Lors du briefing spécial consacré à la riposte contre la maladie à virus Ebola, organisé ce jeudi 18 juin 2026, à l’esplanade du Gouvernorat de l’Ituri, la ministre des affaires sociales, actions humanitaires et solidarité nationale Eve Bazaiba, a mis l’accent sur la protection des enfants affectés indirectement par cette épidémie qui continue de frapper la province.

Intervenant après la présentation de la situation épidémiologique par le ministre de la Santé publique, Samuel Roger Kamba, qui a fait état de 896 cas confirmés depuis la déclaration de l’épidémie dans les zones de santé de Mungwalu, Rwampara et Bunia, Eve Bazaiba est revenue sur les mécanismes mis en place pour la prise en charge des enfants âgés de 0 à 17 ans dont les parents sont décédés d’Ebola ou sont malades.

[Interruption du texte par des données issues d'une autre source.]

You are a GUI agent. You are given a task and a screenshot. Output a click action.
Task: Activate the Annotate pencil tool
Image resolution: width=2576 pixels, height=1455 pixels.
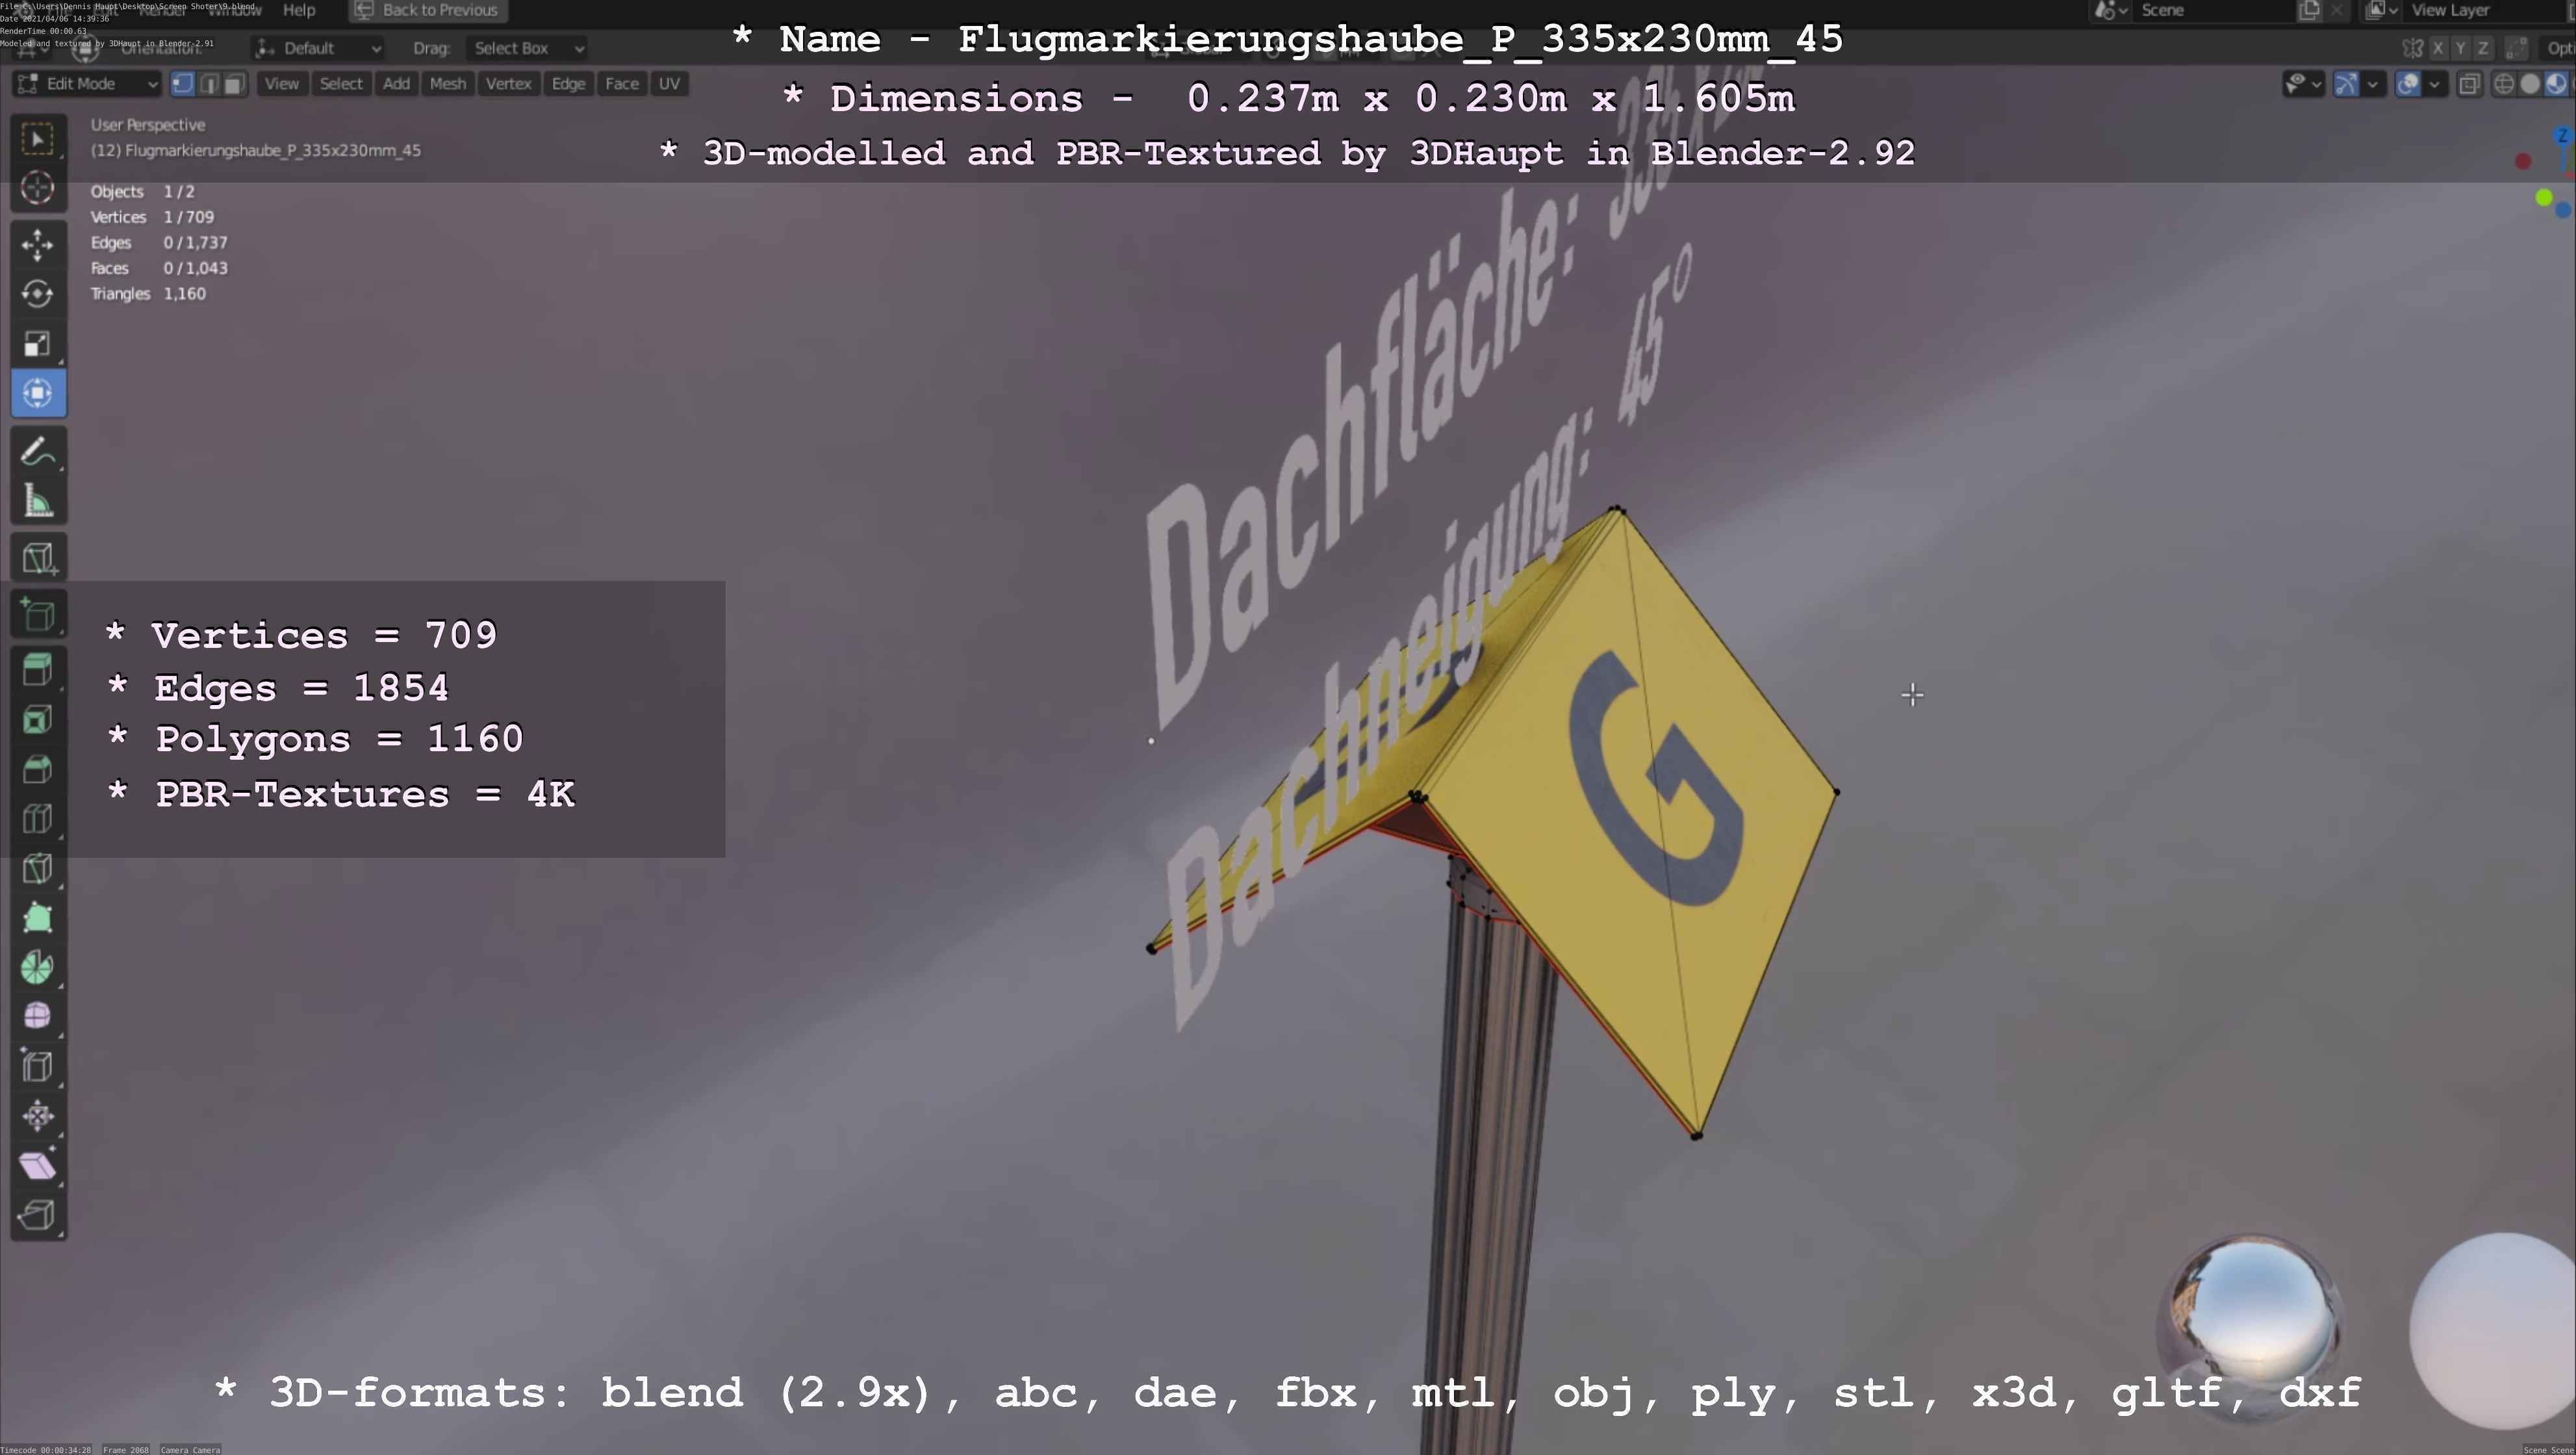(x=38, y=452)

Selon elle, dès la confirmation ou la suspicion d’un cas au sein d’une famille, le gouvernement congolais, en collaboration avec l’UNICEF et avec l’appui de la République de Corée, a instauré un système de crèche, assimilable à un orphelinat spécial, à proximité des installations de la riposte. Cette structure accueille les enfants non atteints de la maladie à virus Ebola de la souche Bundibugyo lorsque la situation de leurs parents demeure grabataire.

La ministre a précisé que ces espaces bénéficient d’un accompagnement multidisciplinaire assuré par des nourricières, médecins, infirmiers et psychologues chargés de veiller à la fois sur la santé physique et le bien-être psychosocial de ces enfants particulièrement vulnérables.

S’agissant des personnes déplacées et des réfugiés, Eve Bazaiba a indiqué que le gouvernement a mis un bouché double sur l’intensification de la sensibilisation au respect des mesures barrières dans les différents sites d’accueil afin de limiter la propagation de la maladie.

Cette approche humanitaire est mise en œuvre en Ituri après une première expérience menée à Isiro, dans la province du Haut-Uélé, où la dégradation de la situation sécuritaire a contribué à l’aggravation des besoins humanitaires des populations.